> Your objective: Rewrite the listing below so that every instance of "computer-use agent" becomes "screen navigation assistant", changing nothing else.

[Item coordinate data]
— Start —
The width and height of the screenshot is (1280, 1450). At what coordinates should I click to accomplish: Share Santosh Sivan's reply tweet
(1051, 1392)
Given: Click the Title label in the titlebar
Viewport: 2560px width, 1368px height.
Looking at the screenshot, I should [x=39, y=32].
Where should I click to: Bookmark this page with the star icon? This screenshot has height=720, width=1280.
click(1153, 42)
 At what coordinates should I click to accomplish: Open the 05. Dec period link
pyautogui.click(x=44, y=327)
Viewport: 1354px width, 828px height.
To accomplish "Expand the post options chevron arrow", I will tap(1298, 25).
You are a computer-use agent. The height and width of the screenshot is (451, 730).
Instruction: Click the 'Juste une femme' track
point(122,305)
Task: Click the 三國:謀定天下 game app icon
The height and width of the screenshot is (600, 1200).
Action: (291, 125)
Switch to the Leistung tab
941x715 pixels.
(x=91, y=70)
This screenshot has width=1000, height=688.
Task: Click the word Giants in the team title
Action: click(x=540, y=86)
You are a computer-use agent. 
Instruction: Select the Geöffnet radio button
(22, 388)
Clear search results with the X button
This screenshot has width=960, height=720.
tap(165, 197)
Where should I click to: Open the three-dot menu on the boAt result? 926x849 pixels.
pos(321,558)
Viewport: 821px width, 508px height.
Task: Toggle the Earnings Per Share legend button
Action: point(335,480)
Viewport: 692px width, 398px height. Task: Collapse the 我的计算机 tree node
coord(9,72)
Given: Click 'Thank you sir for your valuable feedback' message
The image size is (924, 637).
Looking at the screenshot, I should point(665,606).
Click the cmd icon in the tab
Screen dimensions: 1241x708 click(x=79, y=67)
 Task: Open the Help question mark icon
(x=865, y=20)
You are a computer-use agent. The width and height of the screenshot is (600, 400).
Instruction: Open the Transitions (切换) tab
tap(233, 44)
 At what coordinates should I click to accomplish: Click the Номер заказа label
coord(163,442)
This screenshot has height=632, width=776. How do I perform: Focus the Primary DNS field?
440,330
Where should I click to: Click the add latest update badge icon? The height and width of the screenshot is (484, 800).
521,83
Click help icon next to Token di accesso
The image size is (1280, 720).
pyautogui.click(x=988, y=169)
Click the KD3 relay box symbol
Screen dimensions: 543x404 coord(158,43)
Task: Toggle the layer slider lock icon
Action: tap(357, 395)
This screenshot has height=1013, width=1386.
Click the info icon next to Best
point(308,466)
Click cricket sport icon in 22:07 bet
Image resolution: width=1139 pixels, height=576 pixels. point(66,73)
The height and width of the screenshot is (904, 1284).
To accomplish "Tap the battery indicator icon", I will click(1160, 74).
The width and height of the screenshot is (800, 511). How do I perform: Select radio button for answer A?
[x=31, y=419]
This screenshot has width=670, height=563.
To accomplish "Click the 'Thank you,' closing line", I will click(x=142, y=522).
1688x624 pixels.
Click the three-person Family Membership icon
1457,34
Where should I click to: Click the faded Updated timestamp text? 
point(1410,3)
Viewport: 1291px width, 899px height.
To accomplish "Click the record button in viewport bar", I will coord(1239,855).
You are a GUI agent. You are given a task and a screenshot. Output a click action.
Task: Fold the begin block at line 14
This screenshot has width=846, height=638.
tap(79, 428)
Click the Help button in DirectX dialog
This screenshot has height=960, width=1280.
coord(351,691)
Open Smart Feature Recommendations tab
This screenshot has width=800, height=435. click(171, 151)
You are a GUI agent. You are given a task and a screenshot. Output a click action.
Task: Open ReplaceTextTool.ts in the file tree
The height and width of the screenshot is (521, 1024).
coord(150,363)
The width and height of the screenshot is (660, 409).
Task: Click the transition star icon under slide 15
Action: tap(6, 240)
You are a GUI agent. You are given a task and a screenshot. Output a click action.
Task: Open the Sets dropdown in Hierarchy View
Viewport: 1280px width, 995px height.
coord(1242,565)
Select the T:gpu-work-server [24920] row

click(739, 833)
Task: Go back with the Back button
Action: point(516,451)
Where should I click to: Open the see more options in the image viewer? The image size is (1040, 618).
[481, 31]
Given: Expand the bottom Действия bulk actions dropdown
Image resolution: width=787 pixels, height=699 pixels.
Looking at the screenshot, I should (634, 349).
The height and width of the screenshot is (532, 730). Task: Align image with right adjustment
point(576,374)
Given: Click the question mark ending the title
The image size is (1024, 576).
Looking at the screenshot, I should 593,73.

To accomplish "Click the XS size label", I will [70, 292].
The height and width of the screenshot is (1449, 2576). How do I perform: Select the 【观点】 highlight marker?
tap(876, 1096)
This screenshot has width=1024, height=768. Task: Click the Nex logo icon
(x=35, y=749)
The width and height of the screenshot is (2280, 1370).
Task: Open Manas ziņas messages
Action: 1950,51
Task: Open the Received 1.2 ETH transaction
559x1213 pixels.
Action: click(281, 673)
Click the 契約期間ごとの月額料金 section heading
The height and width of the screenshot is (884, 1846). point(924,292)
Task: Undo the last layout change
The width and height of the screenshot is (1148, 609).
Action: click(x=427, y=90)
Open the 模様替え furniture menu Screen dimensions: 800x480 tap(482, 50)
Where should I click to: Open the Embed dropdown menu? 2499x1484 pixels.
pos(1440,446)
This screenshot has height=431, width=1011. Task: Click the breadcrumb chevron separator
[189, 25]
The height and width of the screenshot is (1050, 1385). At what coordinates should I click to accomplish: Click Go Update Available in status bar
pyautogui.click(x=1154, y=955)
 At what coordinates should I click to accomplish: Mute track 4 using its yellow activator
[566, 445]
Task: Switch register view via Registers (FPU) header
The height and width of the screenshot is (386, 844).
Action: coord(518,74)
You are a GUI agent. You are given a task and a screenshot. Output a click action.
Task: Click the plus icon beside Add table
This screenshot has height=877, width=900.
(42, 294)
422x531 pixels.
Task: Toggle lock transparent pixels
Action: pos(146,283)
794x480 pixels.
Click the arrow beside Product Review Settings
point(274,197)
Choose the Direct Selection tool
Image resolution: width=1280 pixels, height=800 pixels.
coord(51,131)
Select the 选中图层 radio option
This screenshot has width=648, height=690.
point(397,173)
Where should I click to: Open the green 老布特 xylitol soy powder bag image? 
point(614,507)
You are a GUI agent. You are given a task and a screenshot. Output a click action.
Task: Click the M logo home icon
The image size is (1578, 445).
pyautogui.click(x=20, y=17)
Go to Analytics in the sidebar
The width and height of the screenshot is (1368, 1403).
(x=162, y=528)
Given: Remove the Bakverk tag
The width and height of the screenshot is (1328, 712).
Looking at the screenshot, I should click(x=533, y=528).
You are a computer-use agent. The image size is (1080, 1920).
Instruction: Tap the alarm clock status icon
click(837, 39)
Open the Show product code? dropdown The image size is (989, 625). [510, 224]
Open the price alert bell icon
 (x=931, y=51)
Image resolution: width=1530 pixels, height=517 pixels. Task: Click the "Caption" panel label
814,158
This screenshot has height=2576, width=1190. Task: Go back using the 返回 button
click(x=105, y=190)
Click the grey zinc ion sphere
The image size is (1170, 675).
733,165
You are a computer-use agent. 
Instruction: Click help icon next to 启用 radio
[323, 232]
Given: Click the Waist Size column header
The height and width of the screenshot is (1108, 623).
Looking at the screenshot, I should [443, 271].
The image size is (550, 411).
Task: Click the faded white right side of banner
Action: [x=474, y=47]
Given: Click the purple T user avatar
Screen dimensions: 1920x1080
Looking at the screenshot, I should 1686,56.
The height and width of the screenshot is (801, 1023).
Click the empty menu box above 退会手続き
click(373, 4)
— End —
> Output:
The width and height of the screenshot is (1280, 1450). At what coordinates should I click to accomplish: Share Santosh Sivan's reply tweet
(1051, 1392)
Given: Click the Title label in the titlebar
Viewport: 2560px width, 1368px height.
Looking at the screenshot, I should [x=39, y=32].
Where should I click to: Bookmark this page with the star icon? This screenshot has height=720, width=1280.
click(1153, 42)
 At what coordinates should I click to accomplish: Open the 05. Dec period link
pyautogui.click(x=44, y=327)
Viewport: 1354px width, 828px height.
To accomplish "Expand the post options chevron arrow", I will tap(1298, 25).
You are a screen navigation assistant. The height and width of the screenshot is (451, 730).
Instruction: Click the 'Juste une femme' track
point(122,305)
Task: Click the 三國:謀定天下 game app icon
The height and width of the screenshot is (600, 1200).
Action: (291, 125)
Switch to the Leistung tab
941x715 pixels.
(x=91, y=70)
This screenshot has width=1000, height=688.
Task: Click the word Giants in the team title
Action: click(x=540, y=86)
You are a screen navigation assistant. 
Instruction: Select the Geöffnet radio button
(22, 388)
Clear search results with the X button
This screenshot has width=960, height=720.
tap(165, 197)
Where should I click to: Open the three-dot menu on the boAt result? 926x849 pixels.
pos(321,558)
Viewport: 821px width, 508px height.
Task: Toggle the Earnings Per Share legend button
Action: point(335,480)
Viewport: 692px width, 398px height. Task: Collapse the 我的计算机 tree node
coord(9,72)
Given: Click 'Thank you sir for your valuable feedback' message
The image size is (924, 637).
Looking at the screenshot, I should point(665,606).
Click the cmd icon in the tab
Screen dimensions: 1241x708 click(x=79, y=67)
 Task: Open the Help question mark icon
(x=865, y=20)
You are a screen navigation assistant. The width and height of the screenshot is (600, 400).
Instruction: Open the Transitions (切换) tab
tap(233, 44)
 At what coordinates should I click to accomplish: Click the Номер заказа label
coord(163,442)
This screenshot has height=632, width=776. How do I perform: Focus the Primary DNS field?
440,330
Where should I click to: Click the add latest update badge icon? The height and width of the screenshot is (484, 800).
521,83
Click help icon next to Token di accesso
The image size is (1280, 720).
pyautogui.click(x=988, y=169)
Click the KD3 relay box symbol
Screen dimensions: 543x404 coord(158,43)
Task: Toggle the layer slider lock icon
Action: tap(357, 395)
This screenshot has height=1013, width=1386.
Click the info icon next to Best
point(308,466)
Click cricket sport icon in 22:07 bet
Image resolution: width=1139 pixels, height=576 pixels. point(66,73)
The height and width of the screenshot is (904, 1284).
To accomplish "Tap the battery indicator icon", I will click(1160, 74).
The width and height of the screenshot is (800, 511). How do I perform: Select radio button for answer A?
[x=31, y=419]
This screenshot has width=670, height=563.
To accomplish "Click the 'Thank you,' closing line", I will click(x=142, y=522).
1688x624 pixels.
Click the three-person Family Membership icon
1457,34
Where should I click to: Click the faded Updated timestamp text? 
point(1410,3)
Viewport: 1291px width, 899px height.
To accomplish "Click the record button in viewport bar", I will coord(1239,855).
You are a GUI agent. You are given a task and a screenshot. Output a click action.
Task: Fold the begin block at line 14
This screenshot has width=846, height=638.
tap(79, 428)
Click the Help button in DirectX dialog
This screenshot has height=960, width=1280.
coord(351,691)
Open Smart Feature Recommendations tab
This screenshot has width=800, height=435. click(171, 151)
You are a GUI agent. You are given a task and a screenshot. Output a click action.
Task: Open ReplaceTextTool.ts in the file tree
The height and width of the screenshot is (521, 1024).
coord(150,363)
The width and height of the screenshot is (660, 409).
Task: Click the transition star icon under slide 15
Action: tap(6, 240)
You are a GUI agent. You are given a task and a screenshot. Output a click action.
Task: Open the Sets dropdown in Hierarchy View
Viewport: 1280px width, 995px height.
coord(1242,565)
Select the T:gpu-work-server [24920] row

click(739, 833)
Task: Go back with the Back button
Action: point(516,451)
Where should I click to: Open the see more options in the image viewer? The image size is (1040, 618).
[481, 31]
Given: Expand the bottom Действия bulk actions dropdown
Image resolution: width=787 pixels, height=699 pixels.
Looking at the screenshot, I should (634, 349).
The height and width of the screenshot is (532, 730). Task: Align image with right adjustment
point(576,374)
Given: Click the question mark ending the title
The image size is (1024, 576).
Looking at the screenshot, I should 593,73.

To accomplish "Click the XS size label", I will [70, 292].
The height and width of the screenshot is (1449, 2576). How do I perform: Select the 【观点】 highlight marker?
tap(876, 1096)
This screenshot has width=1024, height=768. Task: Click the Nex logo icon
(x=35, y=749)
The width and height of the screenshot is (2280, 1370).
Task: Open Manas ziņas messages
Action: 1950,51
Task: Open the Received 1.2 ETH transaction
559x1213 pixels.
Action: click(281, 673)
Click the 契約期間ごとの月額料金 section heading
The height and width of the screenshot is (884, 1846). point(924,292)
Task: Undo the last layout change
The width and height of the screenshot is (1148, 609).
Action: click(x=427, y=90)
Open the 模様替え furniture menu Screen dimensions: 800x480 tap(482, 50)
Where should I click to: Open the Embed dropdown menu? 2499x1484 pixels.
pos(1440,446)
This screenshot has height=431, width=1011. Task: Click the breadcrumb chevron separator
[189, 25]
The height and width of the screenshot is (1050, 1385). At what coordinates should I click to accomplish: Click Go Update Available in status bar
pyautogui.click(x=1154, y=955)
 At what coordinates should I click to accomplish: Mute track 4 using its yellow activator
[566, 445]
Task: Switch register view via Registers (FPU) header
The height and width of the screenshot is (386, 844).
Action: coord(518,74)
You are a GUI agent. You are given a task and a screenshot. Output a click action.
Task: Click the plus icon beside Add table
This screenshot has height=877, width=900.
(42, 294)
422x531 pixels.
Task: Toggle lock transparent pixels
Action: pos(146,283)
794x480 pixels.
Click the arrow beside Product Review Settings
point(274,197)
Choose the Direct Selection tool
Image resolution: width=1280 pixels, height=800 pixels.
coord(51,131)
Select the 选中图层 radio option
This screenshot has width=648, height=690.
point(397,173)
Where should I click to: Open the green 老布特 xylitol soy powder bag image? 
point(614,507)
You are a GUI agent. You are given a task and a screenshot. Output a click action.
Task: Click the M logo home icon
The image size is (1578, 445).
pyautogui.click(x=20, y=17)
Go to Analytics in the sidebar
The width and height of the screenshot is (1368, 1403).
(x=162, y=528)
Given: Remove the Bakverk tag
The width and height of the screenshot is (1328, 712).
Looking at the screenshot, I should click(x=533, y=528).
You are a screen navigation assistant. The image size is (1080, 1920).
Instruction: Tap the alarm clock status icon
click(837, 39)
Open the Show product code? dropdown The image size is (989, 625). [510, 224]
Open the price alert bell icon
 (x=931, y=51)
Image resolution: width=1530 pixels, height=517 pixels. Task: Click the "Caption" panel label
814,158
This screenshot has height=2576, width=1190. Task: Go back using the 返回 button
click(x=105, y=190)
Click the grey zinc ion sphere
The image size is (1170, 675).
733,165
You are a screen navigation assistant. 
Instruction: Click help icon next to 启用 radio
[323, 232]
Given: Click the Waist Size column header
The height and width of the screenshot is (1108, 623).
Looking at the screenshot, I should [443, 271].
The image size is (550, 411).
Task: Click the faded white right side of banner
Action: [x=474, y=47]
Given: Click the purple T user avatar
Screen dimensions: 1920x1080
Looking at the screenshot, I should 1686,56.
The height and width of the screenshot is (801, 1023).
Click the empty menu box above 退会手続き
click(373, 4)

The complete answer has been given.